Consumers: Less Trusting, Willing to Overlook Security Flaws for Cyber Monday

Many consumers will remain loyal to their favorite shopping sites even that brand suffered a breach in the past but only if there sweet enough Cyber Monday deal on the table.

The second-annual Cyber Monday Survey study by Seattle-based DomainTools, which provides a proprietary threat intelligence and investigation platform, revealed 62% of consumers willing to shop a hacked brand. However, in the absence of deep discounts, 60% said they will drop them if they think it is susceptible to a breach or has been previously caught in the crosshairs of a scam.

As consumers prepare for holiday shopping, 70% of respondents indicated they had plans to shop Cyber Monday and 60% intended to directly visit the website of the product to find their deals, top retailers must stay ahead of cyberpredators to ensure long-term consumer trust.

According to the survey, the top three most popular sites to shop in the last six months were, Amazon (90%), Walmart/Sam’s Club (55%) and Target (39%), making them likely destinations for deals and potential attacks on Cyber Monday.

DomainTools conducted additional research into top brands in DomainTools PhishEye, which uncovered a myriad of spoofed domains such as “wal-mart.com[.]bd” and “amagzon[.]com.” With this level of activity, and web traffic spiking to 152% above the average on the morning of Cyber Monday last year, it is ever more important for retailers to be aware of spoof domains.

“This year’s respondents were clear that they are willing to overlook previous breaches in lieu of a Cyber Monday deal,” Corin Imai, senior security advisor at DomainTools, said. “As consumers continue to grow vigilant of threat vectors, retailers are being held more accountable to stay ahead of potential threats. Building intelligence around spoofed domains that may impact their brand, becomes more crucial to protecting their reputation and maintaining consumer loyalty not only on Cyber Monday, but all year round.”
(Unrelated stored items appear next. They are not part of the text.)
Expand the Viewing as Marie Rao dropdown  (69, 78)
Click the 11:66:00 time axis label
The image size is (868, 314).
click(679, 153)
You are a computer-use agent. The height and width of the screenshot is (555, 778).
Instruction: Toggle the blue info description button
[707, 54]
Imai warned consumers should stay alert to phishing attacks and supplicated spoofs of retailer sites that take advantage of consumer behavior.

While most consumers plan to go directly to retailer websites, 22% said they also use email newsletters, which ranked as the second most used method for finding Cyber Monday deals. Email remains an effective threat vector for phishing attacks targeting holiday shoppers. When compared to last year’s findings, there was a 3% increase in respondents who have been duped by phishing scams and/or spoofed domains, jumping from 38% to 41%.
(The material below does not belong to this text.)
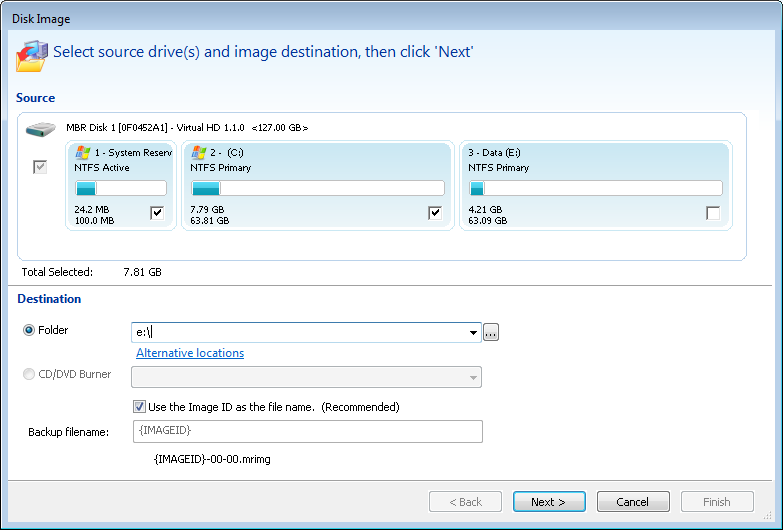
Task: Open folder browse dialog with ellipsis button
Action: [490, 333]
Financial institutions are not immune from the cyberdangers. “generally, we see that financial institutions are the highest targeted. they have the most sensitive data and it makes them more susceptible,” Imai noted.  “we monitor a fair amount of financial institutions.”

The survey also found consumers, though increasingly informed, not fully understanding the seriousness of the threat landscape, as demonstrated by findings including:

• Ninety percent of respondents said they are aware cybercriminals spoof retailer websites and email domains.
• Still, 54% stated that they have fallen victim to scams.
• Despite awareness, respondents were split in response to the statement, “I don’t really think about breaches when I shop online,” with 49% agreeing and 51% disagreeing with it.
• Among respondents that had a previous encounter with a scam, 90% have changed their behavior, which is a 3% improvement from last year’s survey findings.
• Respondents are now taking certain precautions, which included paying closer attention to URLs and email senders to ensure emails are coming from the actual retailer (61%), checking the email domain to make sure it matches the brand they shop (78%), and directly visiting the retailer’s site vs. clicking through from emails or on social media (54%).

DomainTools Tips:

1. Be confident. If you aren’t 100% sure a link to your favorite retailer came from them, then don’t click. Instead, navigate directly to a company’s website rather than clicking on links sent via email or social media.
2. Be cool and collected. On Cyber Monday especially, phishers rely on high-pressure tactics (“shop now!” or “sale ends soon!”) to lure shoppers in.
3. Be critical. Watch out for typos and look alike characters, and exercise caution about any links that come via email, SMS, or ads. Assume links are dangerous until decided otherwise.
4. Be paranoid. If a deal seems too good to be true, it usually is.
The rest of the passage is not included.